New flooring can transform the appearance of your home, regardless of whether you're having new wood floors or vinyl planks installed. Vinyl planks have advantages becuase they're less expensive than wood and they resist water damage. Plus, they are easier and less expensive to have installed. Here's a look at getting new vinyl plank flooring.
Have an In-Home Visit First
If possible, have an in-home visit with the flooring company first. A professional can measure your home and order the right amount of materials needed so you don't have to calculate it yourself or guess. Plus, when you have a home visit, the installation company can evaluate your current flooring to determine the right installation method. They can also calculate the labor involved in removing old flooring and prepping the floor for the new vinyl planks.
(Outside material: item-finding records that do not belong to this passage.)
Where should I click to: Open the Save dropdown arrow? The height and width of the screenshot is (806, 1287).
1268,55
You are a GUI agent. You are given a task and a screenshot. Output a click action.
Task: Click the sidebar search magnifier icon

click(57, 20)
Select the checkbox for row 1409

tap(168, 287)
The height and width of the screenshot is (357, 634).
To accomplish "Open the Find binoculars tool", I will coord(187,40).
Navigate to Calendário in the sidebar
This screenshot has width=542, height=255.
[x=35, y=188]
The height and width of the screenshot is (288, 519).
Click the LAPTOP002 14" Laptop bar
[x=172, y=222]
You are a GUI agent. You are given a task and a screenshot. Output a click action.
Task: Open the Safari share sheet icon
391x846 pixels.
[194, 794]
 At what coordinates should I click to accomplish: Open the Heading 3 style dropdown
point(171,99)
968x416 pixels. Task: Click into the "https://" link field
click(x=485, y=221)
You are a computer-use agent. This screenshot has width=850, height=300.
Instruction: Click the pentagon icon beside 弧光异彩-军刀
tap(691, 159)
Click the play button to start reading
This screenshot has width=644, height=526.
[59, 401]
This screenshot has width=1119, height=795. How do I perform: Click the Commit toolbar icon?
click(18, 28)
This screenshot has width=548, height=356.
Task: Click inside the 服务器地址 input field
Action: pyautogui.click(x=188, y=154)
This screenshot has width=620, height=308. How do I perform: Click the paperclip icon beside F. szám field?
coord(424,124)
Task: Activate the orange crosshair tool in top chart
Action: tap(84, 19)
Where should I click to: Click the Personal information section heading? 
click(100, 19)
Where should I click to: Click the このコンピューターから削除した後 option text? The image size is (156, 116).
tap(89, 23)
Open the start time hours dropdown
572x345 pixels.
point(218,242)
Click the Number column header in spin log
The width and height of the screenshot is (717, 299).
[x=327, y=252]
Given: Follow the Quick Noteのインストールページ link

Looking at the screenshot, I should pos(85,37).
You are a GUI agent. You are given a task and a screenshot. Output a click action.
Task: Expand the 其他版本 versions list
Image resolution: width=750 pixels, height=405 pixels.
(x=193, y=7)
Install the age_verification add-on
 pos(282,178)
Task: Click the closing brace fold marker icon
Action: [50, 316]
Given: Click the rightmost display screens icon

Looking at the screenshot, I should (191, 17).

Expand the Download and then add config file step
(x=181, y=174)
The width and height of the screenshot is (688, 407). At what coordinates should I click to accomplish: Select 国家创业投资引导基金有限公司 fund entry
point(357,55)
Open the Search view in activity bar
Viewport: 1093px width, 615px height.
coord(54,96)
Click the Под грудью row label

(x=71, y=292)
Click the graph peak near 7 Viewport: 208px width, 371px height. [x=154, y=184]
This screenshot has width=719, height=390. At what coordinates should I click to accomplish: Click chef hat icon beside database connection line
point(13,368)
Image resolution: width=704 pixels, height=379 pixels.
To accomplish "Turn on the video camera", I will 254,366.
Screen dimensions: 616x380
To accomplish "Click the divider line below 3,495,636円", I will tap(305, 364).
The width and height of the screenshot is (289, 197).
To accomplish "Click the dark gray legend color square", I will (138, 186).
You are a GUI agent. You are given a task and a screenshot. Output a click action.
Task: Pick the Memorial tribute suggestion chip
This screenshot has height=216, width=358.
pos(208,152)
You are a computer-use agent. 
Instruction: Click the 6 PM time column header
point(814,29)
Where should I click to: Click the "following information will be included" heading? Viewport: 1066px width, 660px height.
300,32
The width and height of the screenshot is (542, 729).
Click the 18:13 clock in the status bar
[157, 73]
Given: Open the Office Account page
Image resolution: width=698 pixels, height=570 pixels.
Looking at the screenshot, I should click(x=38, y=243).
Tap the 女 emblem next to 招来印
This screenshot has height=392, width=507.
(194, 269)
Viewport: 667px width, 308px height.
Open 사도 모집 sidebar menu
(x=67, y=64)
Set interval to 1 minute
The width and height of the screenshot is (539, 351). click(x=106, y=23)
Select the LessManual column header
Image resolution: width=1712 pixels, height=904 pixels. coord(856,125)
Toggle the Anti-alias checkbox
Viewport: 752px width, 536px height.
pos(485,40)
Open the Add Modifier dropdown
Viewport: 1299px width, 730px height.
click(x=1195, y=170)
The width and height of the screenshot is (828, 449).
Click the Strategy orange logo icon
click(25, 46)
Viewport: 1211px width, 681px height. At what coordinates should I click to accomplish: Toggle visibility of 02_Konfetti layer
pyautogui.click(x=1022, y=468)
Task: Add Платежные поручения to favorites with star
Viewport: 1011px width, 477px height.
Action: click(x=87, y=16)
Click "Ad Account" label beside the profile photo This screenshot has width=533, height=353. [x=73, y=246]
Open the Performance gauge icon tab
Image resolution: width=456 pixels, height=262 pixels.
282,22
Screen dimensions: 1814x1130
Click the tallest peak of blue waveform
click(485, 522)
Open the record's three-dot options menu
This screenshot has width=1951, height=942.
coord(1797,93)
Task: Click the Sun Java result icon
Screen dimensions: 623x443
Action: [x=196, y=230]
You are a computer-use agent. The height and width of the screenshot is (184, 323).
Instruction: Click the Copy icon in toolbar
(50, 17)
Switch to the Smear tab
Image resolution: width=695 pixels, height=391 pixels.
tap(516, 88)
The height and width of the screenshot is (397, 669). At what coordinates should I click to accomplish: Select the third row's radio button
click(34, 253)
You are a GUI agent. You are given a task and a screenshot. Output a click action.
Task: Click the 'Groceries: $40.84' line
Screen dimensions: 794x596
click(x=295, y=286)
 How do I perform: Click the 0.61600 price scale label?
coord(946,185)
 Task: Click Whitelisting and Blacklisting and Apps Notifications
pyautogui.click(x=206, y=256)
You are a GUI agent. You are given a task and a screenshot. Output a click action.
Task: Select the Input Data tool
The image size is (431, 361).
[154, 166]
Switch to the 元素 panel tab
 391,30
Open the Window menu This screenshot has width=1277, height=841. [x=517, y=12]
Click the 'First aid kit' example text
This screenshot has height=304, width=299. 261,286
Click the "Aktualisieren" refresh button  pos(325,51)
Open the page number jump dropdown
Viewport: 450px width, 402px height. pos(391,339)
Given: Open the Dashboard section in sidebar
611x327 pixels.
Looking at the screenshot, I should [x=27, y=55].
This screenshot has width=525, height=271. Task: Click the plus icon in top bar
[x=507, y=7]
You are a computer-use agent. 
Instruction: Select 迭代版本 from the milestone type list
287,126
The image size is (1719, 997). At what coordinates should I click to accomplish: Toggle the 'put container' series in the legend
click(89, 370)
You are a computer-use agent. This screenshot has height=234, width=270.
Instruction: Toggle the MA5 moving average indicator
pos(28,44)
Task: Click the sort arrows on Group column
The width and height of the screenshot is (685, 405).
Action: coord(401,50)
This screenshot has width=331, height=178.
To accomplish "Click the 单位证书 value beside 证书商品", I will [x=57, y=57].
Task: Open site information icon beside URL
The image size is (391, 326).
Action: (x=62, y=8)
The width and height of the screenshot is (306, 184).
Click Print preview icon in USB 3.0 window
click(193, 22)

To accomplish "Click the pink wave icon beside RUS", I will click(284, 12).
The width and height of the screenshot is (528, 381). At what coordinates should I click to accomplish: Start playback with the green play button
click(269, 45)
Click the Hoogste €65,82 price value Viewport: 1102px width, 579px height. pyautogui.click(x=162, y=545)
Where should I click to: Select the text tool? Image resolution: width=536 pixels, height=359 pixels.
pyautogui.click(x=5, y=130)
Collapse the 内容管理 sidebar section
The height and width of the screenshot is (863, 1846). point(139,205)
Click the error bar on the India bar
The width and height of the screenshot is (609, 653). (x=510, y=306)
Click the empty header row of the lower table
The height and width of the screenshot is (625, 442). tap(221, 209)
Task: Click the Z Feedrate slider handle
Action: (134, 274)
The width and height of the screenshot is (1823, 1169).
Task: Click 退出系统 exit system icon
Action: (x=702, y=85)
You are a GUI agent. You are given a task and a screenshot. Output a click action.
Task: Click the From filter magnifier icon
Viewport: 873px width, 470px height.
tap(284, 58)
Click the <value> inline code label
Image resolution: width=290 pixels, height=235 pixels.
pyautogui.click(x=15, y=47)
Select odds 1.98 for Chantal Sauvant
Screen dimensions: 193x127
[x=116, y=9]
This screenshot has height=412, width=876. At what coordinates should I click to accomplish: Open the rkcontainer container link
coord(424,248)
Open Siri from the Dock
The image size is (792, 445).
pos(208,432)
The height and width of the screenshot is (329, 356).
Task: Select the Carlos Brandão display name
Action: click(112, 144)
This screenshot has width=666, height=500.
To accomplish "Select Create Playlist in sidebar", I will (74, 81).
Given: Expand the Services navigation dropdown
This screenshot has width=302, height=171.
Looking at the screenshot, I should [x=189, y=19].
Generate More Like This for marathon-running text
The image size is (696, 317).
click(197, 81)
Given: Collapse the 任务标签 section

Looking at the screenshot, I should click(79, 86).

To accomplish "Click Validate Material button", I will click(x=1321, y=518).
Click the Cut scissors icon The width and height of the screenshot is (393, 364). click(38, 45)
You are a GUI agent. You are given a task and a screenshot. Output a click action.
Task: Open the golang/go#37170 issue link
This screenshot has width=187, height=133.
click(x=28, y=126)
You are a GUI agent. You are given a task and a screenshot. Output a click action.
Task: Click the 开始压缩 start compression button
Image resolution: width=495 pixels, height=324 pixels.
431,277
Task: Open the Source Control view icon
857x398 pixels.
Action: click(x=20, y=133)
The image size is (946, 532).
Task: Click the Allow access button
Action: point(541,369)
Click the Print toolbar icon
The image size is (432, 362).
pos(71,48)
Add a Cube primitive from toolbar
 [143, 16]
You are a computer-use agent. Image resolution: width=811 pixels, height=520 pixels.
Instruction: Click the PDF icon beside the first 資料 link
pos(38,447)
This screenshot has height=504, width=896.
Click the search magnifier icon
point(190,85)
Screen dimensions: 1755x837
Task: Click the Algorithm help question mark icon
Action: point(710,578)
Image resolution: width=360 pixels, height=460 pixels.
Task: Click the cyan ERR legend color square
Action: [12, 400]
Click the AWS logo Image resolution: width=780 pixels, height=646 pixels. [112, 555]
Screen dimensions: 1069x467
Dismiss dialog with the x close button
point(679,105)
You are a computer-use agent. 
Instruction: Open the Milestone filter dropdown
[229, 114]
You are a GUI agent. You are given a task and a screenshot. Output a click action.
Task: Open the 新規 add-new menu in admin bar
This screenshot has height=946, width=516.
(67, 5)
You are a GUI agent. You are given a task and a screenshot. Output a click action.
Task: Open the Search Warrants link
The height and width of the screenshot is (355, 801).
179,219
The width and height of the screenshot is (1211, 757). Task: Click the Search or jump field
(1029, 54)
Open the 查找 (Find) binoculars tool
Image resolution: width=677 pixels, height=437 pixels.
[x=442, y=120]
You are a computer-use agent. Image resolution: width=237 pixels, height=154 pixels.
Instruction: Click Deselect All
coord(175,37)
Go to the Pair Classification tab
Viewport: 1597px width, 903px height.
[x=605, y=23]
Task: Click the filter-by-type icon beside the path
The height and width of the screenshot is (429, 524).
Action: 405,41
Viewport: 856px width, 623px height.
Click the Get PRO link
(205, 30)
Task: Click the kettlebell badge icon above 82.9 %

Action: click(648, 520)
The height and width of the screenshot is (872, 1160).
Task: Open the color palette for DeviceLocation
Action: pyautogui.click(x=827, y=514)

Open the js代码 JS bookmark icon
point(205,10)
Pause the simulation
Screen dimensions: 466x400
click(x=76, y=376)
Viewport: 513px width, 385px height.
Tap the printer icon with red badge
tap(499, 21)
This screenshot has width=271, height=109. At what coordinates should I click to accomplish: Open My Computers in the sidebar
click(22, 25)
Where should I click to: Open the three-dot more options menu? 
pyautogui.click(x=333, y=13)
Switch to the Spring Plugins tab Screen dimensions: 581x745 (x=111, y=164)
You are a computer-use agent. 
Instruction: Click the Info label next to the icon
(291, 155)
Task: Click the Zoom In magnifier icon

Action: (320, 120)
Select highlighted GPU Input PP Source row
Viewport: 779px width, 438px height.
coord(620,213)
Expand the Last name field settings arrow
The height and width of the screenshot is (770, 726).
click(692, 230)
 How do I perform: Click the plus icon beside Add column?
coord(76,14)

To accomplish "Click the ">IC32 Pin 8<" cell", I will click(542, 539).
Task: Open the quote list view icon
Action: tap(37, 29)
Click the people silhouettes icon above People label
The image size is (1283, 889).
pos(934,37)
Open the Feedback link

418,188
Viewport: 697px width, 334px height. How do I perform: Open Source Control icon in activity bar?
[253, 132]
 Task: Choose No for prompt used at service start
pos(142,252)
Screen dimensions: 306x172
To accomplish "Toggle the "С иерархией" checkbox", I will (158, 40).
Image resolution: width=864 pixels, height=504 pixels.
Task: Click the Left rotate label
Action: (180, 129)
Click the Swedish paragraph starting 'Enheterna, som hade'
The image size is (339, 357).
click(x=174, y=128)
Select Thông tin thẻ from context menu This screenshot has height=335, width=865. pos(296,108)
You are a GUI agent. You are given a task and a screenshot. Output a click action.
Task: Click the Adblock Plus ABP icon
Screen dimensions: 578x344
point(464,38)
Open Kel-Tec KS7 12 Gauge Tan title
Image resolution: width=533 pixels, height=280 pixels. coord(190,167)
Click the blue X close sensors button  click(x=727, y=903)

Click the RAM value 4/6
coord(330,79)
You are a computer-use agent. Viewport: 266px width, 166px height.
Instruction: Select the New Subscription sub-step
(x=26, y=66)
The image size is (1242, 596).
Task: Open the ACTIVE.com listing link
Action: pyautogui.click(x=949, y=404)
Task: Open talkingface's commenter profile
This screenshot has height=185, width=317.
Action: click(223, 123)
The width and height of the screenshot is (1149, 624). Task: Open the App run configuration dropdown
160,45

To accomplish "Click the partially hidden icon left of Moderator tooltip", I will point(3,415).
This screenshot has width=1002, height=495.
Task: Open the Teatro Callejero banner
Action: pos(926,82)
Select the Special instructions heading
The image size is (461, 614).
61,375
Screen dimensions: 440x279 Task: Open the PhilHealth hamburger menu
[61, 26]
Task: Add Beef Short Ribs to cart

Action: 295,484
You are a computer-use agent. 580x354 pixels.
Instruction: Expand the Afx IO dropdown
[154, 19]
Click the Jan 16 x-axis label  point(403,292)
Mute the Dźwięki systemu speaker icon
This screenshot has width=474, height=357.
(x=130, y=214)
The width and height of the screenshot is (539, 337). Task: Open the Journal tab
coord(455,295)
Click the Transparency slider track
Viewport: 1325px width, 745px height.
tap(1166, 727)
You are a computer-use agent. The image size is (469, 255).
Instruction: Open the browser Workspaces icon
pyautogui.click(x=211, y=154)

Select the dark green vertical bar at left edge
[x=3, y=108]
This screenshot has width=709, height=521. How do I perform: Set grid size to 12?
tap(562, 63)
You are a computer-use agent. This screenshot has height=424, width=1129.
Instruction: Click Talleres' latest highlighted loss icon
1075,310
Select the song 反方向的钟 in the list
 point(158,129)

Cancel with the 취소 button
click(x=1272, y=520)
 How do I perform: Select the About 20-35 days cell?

Decide on the Type of Vinyl Planks
Besides choosing the grain pattern and color of the flooring, you also choose the way the planks adhere to the floor. The installer might determine this based on the type of flooring or subfloor you have, but you might be able to choose the installation method yourself. Some vinyl planks are glued to the floor while others adhere to each other as they are installed. Some lock together and float above your current floor and some are loose lay.
Prepare for the Installation
You'll want to do as much as you can before the installation company arrives so your new floor goes in quickly. Remove furniture from the room and pin up curtains so nothing is in the way. Talk to the company in advance about how to handle moving furniture out of the way if you're having new flooring put in the entire house. The installers may just move it as they work.
Another thing to discuss with the installer is how much prep work you need to do. You might save some money if your tear out old carpeting yourself and clean the floor. Whether you do it or leave it to the installer, the subfloor or old flooring has to be clean, grit-free, and level before the new planks can be installed. You should also the installer—who is responsible for removing trim and baseboards—how the waste will be disposed of. Doing these jobs yourself might save a little on the final costs.
Once work begins, it goes fairly fast. The planks are installed in long strips and cut to fit the length of the room so they stagger just like real wood planks. Vinyl planks are easy to cut with scissors so there is no sawing and airborne debris involved. The installer may need to put in new subflooring, which could add to the cost and time needed to complete the job.
You'll want to be home during the installation so you can deal with questions and problems if they arise once the installers start tearing out the old flooring. Plus, you'll be able to get last minute instructions from the installer about when it's safe to walk on the new floor and how to maintain the temperature and humidity in the house while the adhesives cure. It's also a good idea to save any planks left over in case you need to replace a damaged plank in the future.